Infinite Absence (an excerpt)

July 10, 2025
A man's hate sits partially illuminated by sunlight on a table.
Photo by zea / Adobe Stock

About the Novel

This is a story of dispossession and a man who wrestled with God: sometimes dispossession as in simply being thrown out on the street in Lower Manhattan, or in Punta Arenas, or Anywhere, stripped of our stuff, and left to survive whatever comes our way.

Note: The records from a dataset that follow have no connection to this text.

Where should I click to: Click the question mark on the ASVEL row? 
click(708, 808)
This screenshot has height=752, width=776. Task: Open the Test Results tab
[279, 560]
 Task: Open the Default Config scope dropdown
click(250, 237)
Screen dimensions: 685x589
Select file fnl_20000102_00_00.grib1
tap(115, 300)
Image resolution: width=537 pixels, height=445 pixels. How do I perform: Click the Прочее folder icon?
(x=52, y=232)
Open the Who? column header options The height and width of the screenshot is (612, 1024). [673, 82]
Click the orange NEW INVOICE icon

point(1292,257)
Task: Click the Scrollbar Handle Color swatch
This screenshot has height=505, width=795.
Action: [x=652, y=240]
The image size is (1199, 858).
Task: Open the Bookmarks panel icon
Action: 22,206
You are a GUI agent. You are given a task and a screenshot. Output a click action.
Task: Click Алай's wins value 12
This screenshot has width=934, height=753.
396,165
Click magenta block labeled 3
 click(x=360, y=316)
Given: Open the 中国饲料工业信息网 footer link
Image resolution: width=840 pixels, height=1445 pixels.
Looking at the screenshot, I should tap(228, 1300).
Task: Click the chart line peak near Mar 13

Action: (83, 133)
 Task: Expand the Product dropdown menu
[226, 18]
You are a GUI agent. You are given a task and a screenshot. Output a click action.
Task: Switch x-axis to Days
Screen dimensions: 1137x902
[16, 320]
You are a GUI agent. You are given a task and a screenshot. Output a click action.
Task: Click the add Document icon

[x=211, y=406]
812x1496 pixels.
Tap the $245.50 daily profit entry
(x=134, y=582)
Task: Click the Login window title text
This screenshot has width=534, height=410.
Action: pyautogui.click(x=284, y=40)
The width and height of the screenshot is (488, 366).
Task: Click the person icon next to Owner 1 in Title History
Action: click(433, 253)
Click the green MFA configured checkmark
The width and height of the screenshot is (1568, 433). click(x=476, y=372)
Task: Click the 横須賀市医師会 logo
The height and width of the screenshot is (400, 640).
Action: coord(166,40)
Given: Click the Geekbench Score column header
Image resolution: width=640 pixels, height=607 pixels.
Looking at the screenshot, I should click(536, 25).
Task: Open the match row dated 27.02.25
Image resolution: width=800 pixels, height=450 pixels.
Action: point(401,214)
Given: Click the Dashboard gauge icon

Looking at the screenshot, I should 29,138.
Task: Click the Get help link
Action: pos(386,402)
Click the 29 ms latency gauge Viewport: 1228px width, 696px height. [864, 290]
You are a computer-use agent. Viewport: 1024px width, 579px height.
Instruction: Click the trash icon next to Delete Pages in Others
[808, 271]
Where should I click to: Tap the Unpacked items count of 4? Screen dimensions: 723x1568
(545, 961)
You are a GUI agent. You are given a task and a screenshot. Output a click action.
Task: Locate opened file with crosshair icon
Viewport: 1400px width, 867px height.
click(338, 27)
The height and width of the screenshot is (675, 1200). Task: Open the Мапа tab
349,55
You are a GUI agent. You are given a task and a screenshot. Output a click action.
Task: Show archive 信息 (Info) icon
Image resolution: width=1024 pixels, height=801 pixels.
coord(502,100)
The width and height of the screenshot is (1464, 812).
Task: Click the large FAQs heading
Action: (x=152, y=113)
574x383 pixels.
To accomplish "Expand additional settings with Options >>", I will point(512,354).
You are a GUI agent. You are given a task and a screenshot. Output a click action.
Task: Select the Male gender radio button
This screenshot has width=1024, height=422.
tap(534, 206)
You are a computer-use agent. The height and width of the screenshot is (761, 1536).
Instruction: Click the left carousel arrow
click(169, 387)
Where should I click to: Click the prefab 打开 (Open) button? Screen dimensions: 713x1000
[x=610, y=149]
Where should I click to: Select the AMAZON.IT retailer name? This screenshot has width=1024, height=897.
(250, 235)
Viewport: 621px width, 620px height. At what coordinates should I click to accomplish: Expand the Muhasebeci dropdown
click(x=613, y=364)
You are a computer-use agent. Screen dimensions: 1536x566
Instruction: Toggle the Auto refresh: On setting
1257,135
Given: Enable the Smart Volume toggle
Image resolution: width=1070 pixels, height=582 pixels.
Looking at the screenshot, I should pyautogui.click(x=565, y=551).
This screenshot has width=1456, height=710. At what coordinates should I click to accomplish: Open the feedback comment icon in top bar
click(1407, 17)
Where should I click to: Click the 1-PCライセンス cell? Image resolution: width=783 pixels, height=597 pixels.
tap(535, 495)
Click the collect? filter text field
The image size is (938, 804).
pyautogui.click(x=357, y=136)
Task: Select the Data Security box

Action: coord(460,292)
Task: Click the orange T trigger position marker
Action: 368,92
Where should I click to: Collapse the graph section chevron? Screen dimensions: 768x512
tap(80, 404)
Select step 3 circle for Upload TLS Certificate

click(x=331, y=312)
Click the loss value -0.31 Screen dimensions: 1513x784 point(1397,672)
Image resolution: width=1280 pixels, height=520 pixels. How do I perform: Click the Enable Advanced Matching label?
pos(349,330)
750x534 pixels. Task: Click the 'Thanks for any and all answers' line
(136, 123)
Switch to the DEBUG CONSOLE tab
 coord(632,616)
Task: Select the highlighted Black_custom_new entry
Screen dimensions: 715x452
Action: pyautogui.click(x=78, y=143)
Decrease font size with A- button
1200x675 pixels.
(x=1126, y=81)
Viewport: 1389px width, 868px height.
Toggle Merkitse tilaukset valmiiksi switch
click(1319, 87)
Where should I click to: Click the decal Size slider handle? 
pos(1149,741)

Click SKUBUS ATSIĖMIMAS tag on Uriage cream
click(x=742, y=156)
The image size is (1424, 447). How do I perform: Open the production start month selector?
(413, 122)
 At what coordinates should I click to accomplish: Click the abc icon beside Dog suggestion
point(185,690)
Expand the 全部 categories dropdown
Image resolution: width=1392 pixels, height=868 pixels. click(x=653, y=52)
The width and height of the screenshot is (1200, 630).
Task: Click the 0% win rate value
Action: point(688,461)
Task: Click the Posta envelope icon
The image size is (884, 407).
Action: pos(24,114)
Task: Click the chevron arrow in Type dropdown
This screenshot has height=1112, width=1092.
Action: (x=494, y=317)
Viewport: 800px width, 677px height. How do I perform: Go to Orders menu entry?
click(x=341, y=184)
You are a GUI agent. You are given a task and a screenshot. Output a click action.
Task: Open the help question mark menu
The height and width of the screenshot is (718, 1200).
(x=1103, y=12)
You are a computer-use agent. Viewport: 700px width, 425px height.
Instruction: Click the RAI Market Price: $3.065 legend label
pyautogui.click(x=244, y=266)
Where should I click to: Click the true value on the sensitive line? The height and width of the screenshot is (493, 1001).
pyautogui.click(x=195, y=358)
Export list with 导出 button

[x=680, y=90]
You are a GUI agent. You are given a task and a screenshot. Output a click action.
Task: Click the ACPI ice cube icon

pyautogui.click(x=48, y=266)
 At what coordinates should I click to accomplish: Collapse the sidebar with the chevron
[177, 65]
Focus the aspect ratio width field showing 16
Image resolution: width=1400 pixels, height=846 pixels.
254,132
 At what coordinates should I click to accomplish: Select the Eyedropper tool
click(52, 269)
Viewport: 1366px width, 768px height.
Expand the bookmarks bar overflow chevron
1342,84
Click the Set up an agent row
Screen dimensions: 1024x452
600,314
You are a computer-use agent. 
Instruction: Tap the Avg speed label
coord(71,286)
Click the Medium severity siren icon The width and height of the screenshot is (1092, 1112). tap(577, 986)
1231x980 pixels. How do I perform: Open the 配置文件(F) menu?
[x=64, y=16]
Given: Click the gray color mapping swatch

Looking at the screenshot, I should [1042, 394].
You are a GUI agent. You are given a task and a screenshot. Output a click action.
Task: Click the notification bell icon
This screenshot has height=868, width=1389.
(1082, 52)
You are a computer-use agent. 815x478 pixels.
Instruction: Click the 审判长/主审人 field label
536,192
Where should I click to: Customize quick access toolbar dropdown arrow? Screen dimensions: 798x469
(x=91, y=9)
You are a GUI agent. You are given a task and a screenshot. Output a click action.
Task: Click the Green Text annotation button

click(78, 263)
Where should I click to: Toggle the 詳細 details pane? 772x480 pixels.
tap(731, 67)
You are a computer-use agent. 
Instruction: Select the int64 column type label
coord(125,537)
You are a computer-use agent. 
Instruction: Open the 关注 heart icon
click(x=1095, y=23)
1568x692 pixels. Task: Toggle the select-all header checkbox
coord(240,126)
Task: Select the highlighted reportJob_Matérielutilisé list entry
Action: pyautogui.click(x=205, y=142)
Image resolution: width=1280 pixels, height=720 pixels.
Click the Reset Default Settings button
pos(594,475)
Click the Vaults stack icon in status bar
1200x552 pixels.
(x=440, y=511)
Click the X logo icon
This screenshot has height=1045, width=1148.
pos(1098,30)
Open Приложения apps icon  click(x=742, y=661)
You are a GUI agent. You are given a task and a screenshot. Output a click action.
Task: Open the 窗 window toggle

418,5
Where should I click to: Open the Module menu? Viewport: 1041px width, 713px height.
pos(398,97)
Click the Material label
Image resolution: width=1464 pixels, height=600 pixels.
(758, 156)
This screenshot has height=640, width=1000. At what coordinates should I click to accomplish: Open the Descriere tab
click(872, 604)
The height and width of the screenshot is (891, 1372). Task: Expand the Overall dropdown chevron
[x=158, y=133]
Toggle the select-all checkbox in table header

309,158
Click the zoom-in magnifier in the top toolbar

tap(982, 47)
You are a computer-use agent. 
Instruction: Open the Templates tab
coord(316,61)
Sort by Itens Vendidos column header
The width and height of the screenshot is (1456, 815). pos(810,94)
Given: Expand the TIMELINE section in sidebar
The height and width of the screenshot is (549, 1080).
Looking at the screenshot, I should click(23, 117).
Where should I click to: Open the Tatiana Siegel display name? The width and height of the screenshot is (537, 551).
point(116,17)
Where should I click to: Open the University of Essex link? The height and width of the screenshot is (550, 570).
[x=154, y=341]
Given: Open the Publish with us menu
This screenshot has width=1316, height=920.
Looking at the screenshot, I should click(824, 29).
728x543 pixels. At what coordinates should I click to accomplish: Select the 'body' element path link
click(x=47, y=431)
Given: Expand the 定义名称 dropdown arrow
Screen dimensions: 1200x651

Or sometimes dispossession that rises to primal myth, being thrown out of the Garden of Eden, stripped of our immortality, and booted from the sight of God. Whichever way, or in whichever thousand other forms this story embeds itself into our psyche, it is always a story of eviction, loss, and separation. And we are always that creature, forever abandoned in a created universe of unimaginable expanse and consequence, yet somehow mysteriously webbed into the laws of that universe. And whether we choose to worship its Creator, curse Him, deny Him, or even try to imagine hunting Him down as a whale, we are still forever inextricably entangled with Him—a God who has chosen to be infinitely absent from us! 

In Infinite Absence, that God, within whose universe we are so inextricably entangled, comes to call on Peabody, one bright winter’s day in a mausoleum.

 

The cover to Ronald Ribman's Infinite AbsencePrologue

Except for a band of grave-desecrating hoodlums who came one night to drink, knock over tombstones, paint swastikas, and ultimately be sent fleeing for their lives, the burial vault of Hector Helmontos, set as it was upon a gently sloping knoll in the grandest place of privilege above the surrounding necropolis, might have gone undisturbed for a hundred or a thousand years. 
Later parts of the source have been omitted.